[Descrição da tarefa] Copie na íntegra, sem mudar nada, o trecho de memórias sobre a pescaria e o seminário de Passa Quatro.

Certa vez, acho que eu não estava muito bem humorado, e antes que ele me perguntasse, "pegou argum?", fui logo respondendo:
          - "Argum" não peguei não, ôoh, Chico Bento, peguei foi lambari, mandi, timburê...
          - "Deixa eu ver?"
          - A cobra comeu...
          - AAHH !...

           O garoto era tão chato e tolo, que até esta estória ficou parecida com ele; assim, meio coió, sei lá...

       



QUASE UM SEMINARISTA

          Em frente ao Ginásio São Miguel, em Passa Quatro-MG, havia um Seminário dos padres da Congregação Belo Ramo.  Posteriormente, as instalações desse Seminário foram utilizadas para dar lugar ao Colégio Técnico Industrial. O Seminário foi desativado, ou transferido talvez para outra cidade.


          Mas, quando esse Seminário funcionava como tal, era destinado a acolher aqueles estudantes que tivessem ou postulassem a "vocação sacerdotal".  E foi assim, que eu "quase" virei um seminarista, ou noviciado.  Mas, há uma estória que preciso contar, pois n~´ao foi exatamente a minha vontade.

[Dados guardados]
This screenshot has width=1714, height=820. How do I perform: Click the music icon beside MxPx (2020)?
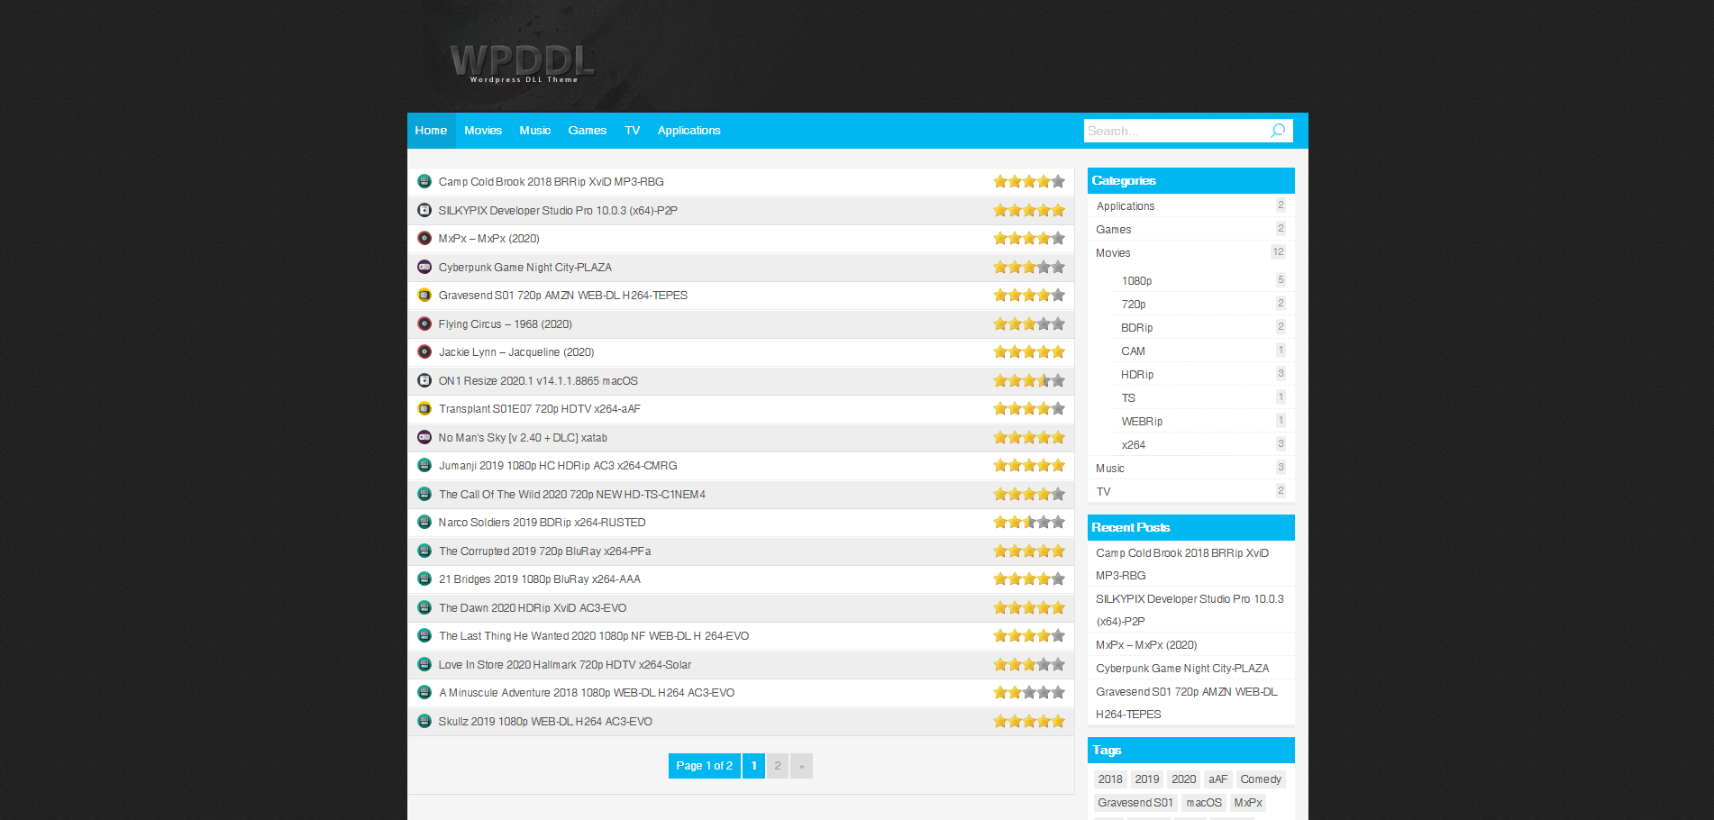(x=424, y=238)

[Resposta]
Certa vez, acho que eu não estava muito bem humorado, e antes que ele me perguntasse, "pegou argum?", fui logo respondendo:
          - "Argum" não peguei não, ôoh, Chico Bento, peguei foi lambari, mandi, timburê...
          - "Deixa eu ver?"
          - A cobra comeu...
          - AAHH !...

           O garoto era tão chato e tolo, que até esta estória ficou parecida com ele; assim, meio coió, sei lá...

       



QUASE UM SEMINARISTA

          Em frente ao Ginásio São Miguel, em Passa Quatro-MG, havia um Seminário dos padres da Congregação Belo Ramo.  Posteriormente, as instalações desse Seminário foram utilizadas para dar lugar ao Colégio Técnico Industrial. O Seminário foi desativado, ou transferido talvez para outra cidade.


          Mas, quando esse Seminário funcionava como tal, era destinado a acolher aqueles estudantes que tivessem ou postulassem a "vocação sacerdotal".  E foi assim, que eu "quase" virei um seminarista, ou noviciado.  Mas, há uma estória que preciso contar, pois n~´ao foi exatamente a minha vontade.